[Saved entries]
»»
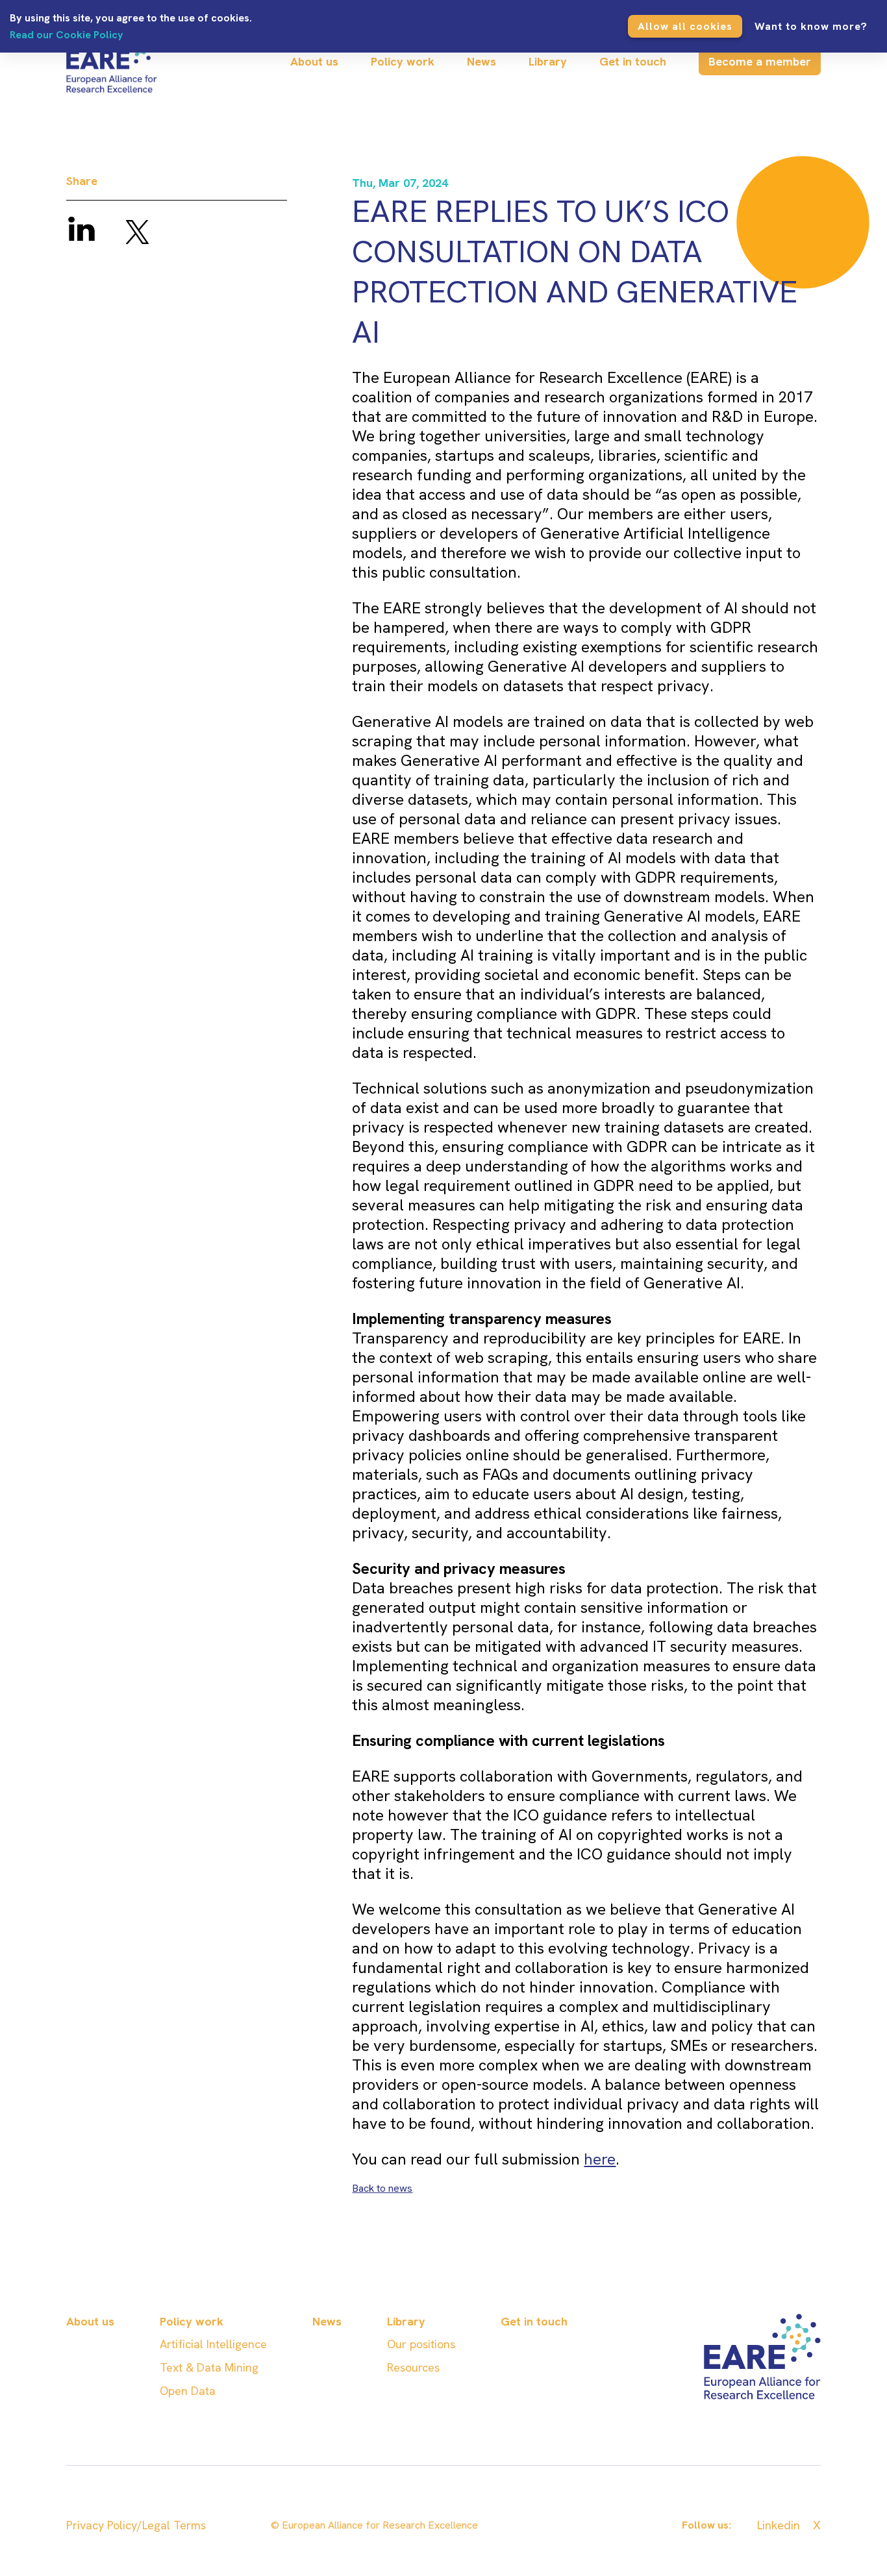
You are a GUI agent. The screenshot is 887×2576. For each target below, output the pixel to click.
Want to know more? (811, 26)
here (600, 2159)
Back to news (382, 2188)
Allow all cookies (685, 26)
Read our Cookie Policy (66, 35)
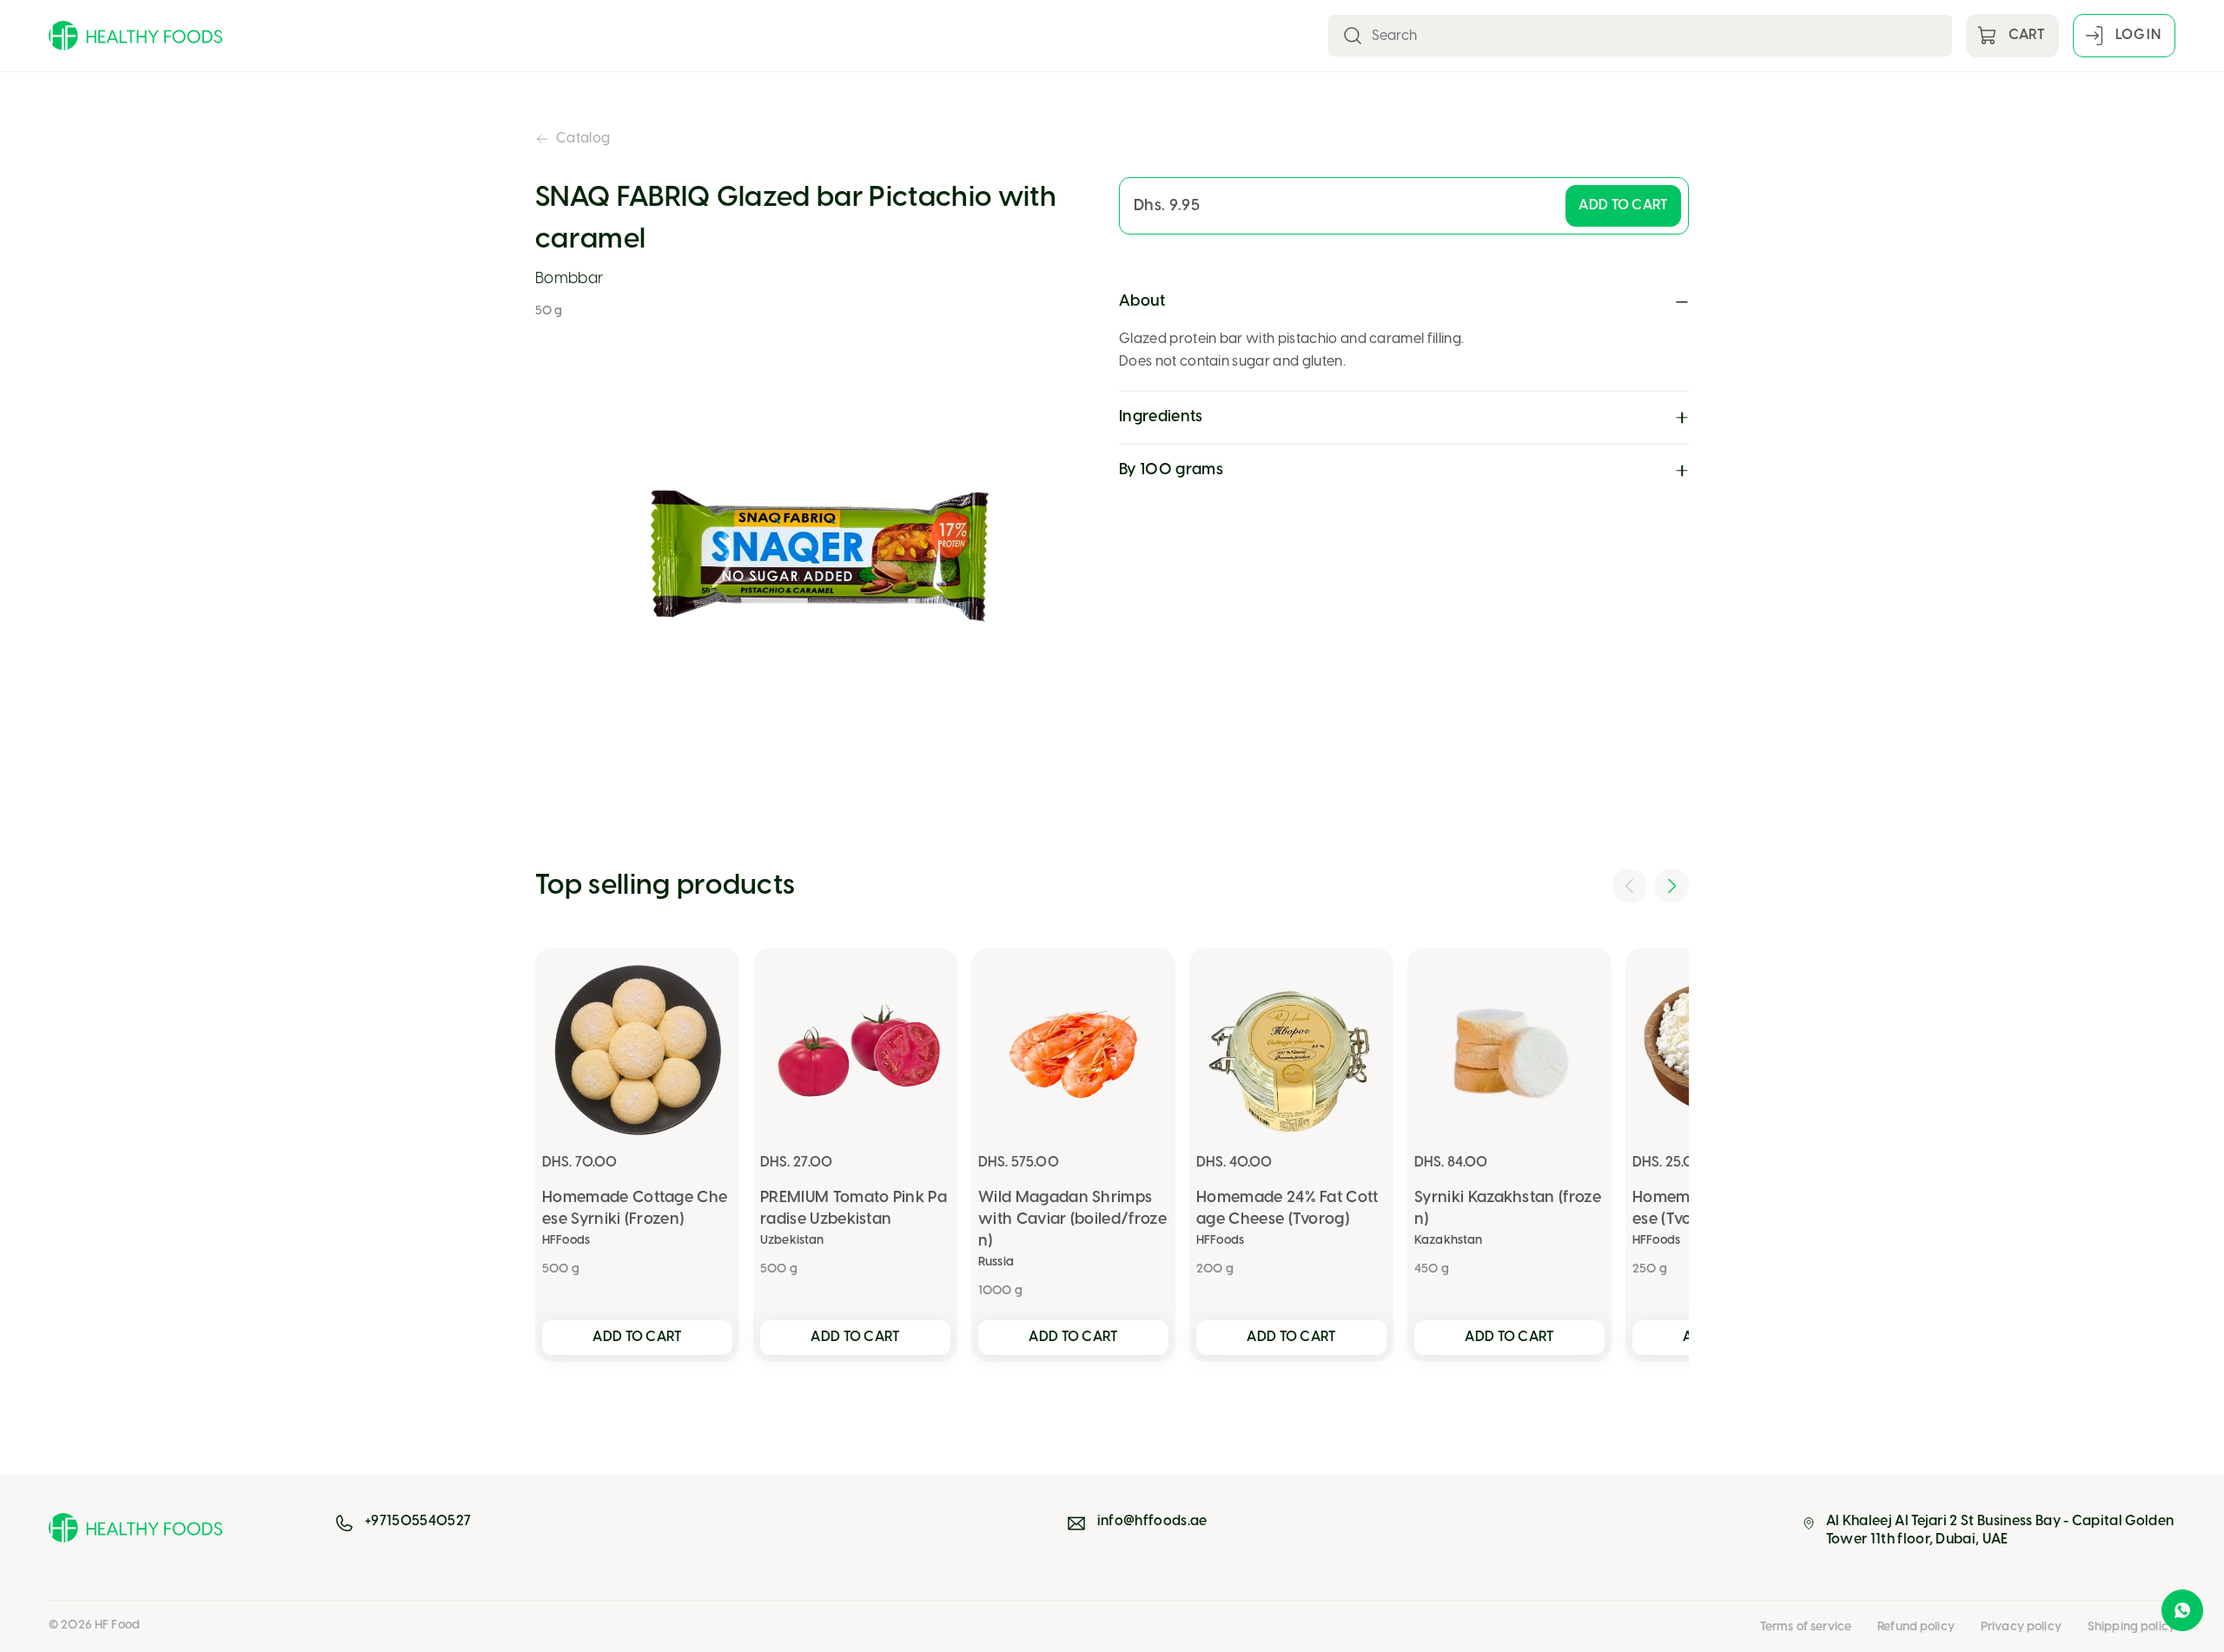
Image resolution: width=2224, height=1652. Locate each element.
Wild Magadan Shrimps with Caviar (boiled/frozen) (1072, 1220)
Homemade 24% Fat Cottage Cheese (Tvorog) (1287, 1209)
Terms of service (1805, 1627)
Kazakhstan (1448, 1240)
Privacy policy (2021, 1627)
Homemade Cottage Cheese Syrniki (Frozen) (634, 1209)
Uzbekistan (792, 1240)
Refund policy (1916, 1627)
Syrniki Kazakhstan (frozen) (1507, 1209)
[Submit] (1352, 35)
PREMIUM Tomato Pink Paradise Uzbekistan (853, 1209)
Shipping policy (2131, 1627)
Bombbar (569, 279)
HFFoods (566, 1240)
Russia (996, 1262)
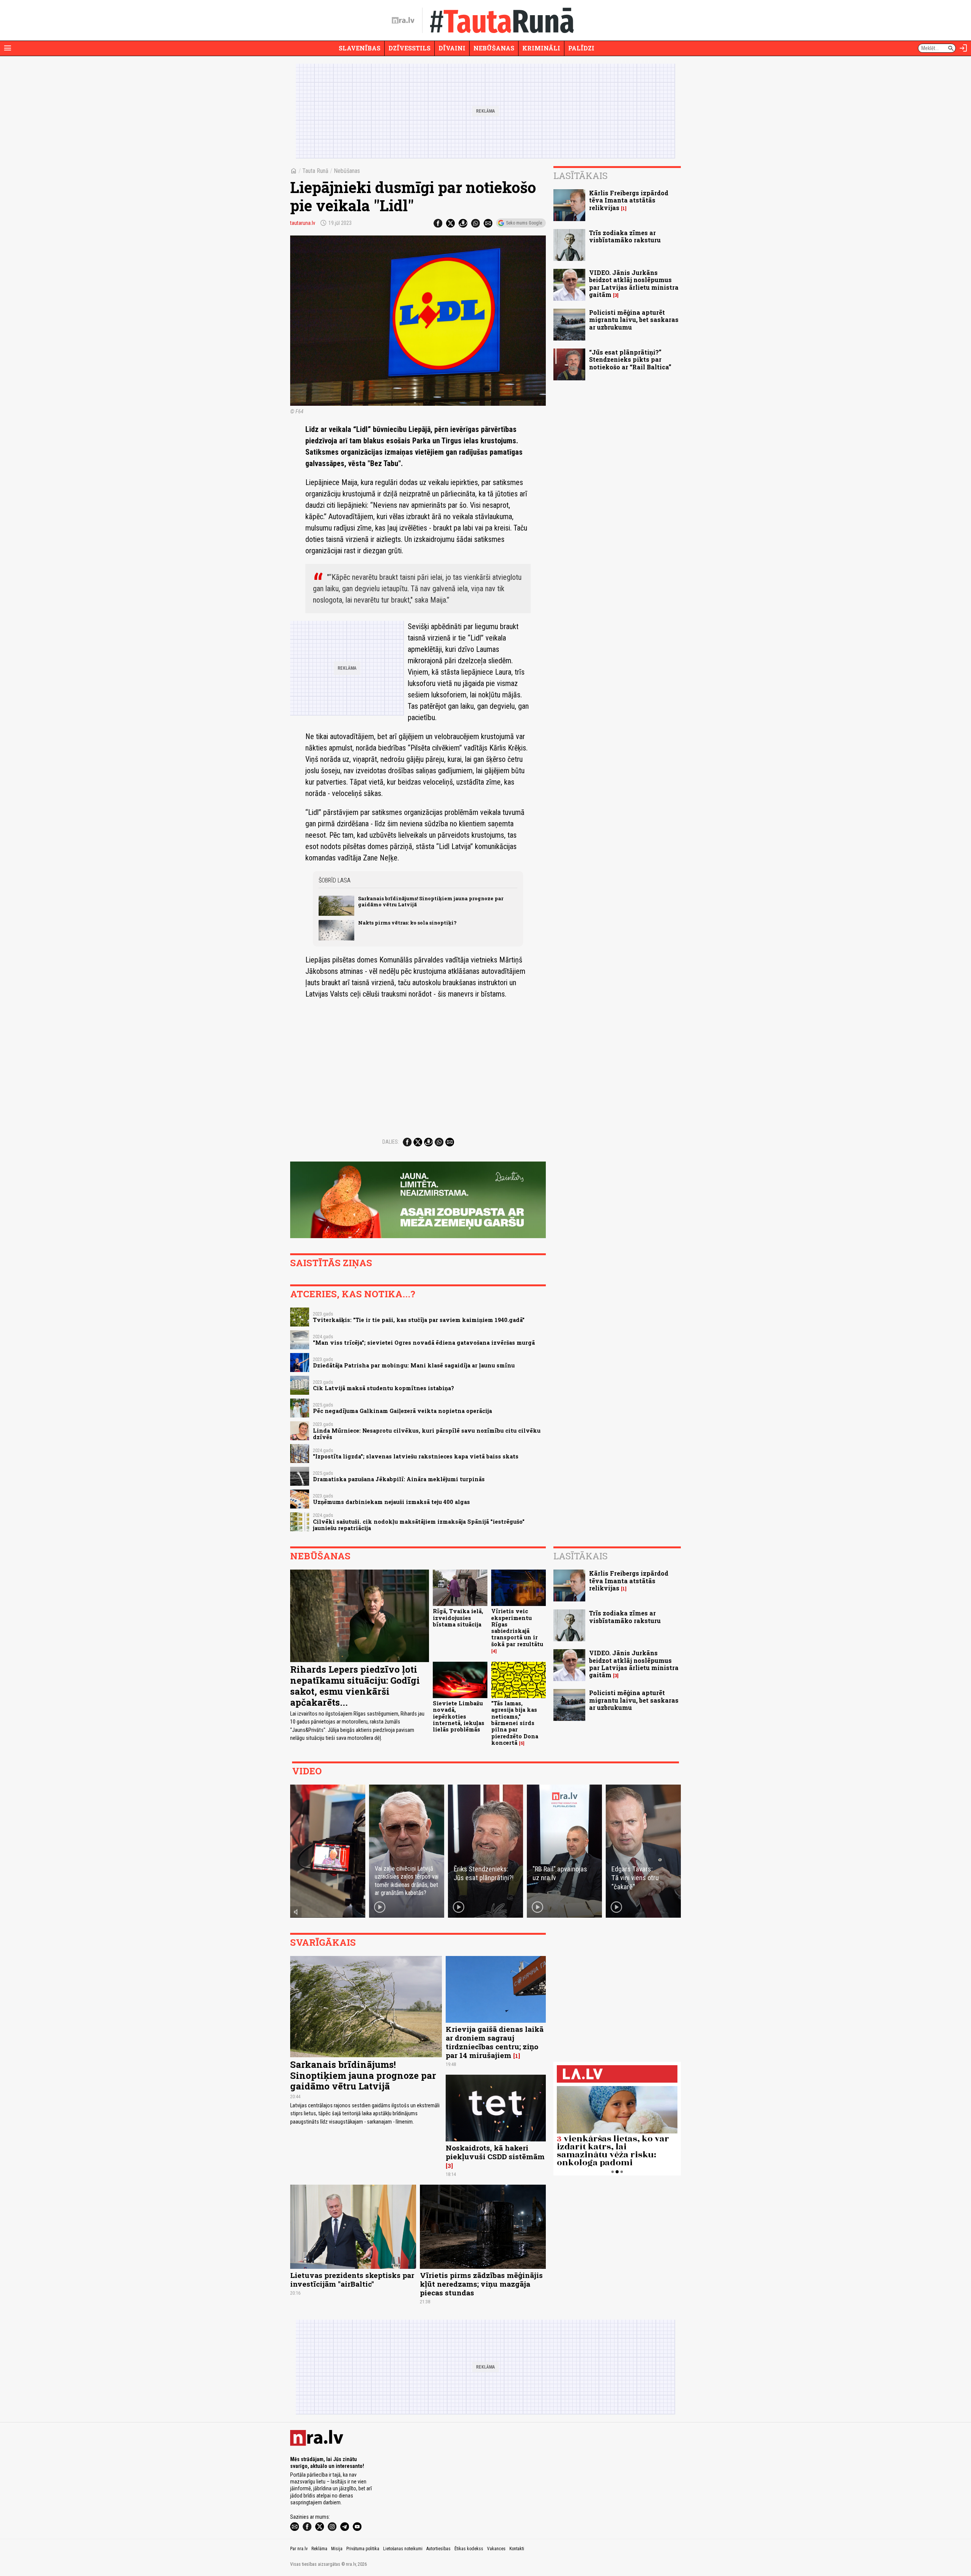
««
WHAT TO WORK ON:
Reproduce the lines from the one holding "Syrniki Kazakhstan (frozen) (1507, 1209)" through the end of the entries above exactly, keeping both ends and dropping every picture.

EXPECTED ANSWER:
Syrniki Kazakhstan (frozen) (1507, 1209)
[Submit] (1352, 35)
PREMIUM Tomato Pink Paradise Uzbekistan (853, 1209)
Shipping policy (2131, 1627)
Bombbar (569, 279)
HFFoods (566, 1240)
Russia (996, 1262)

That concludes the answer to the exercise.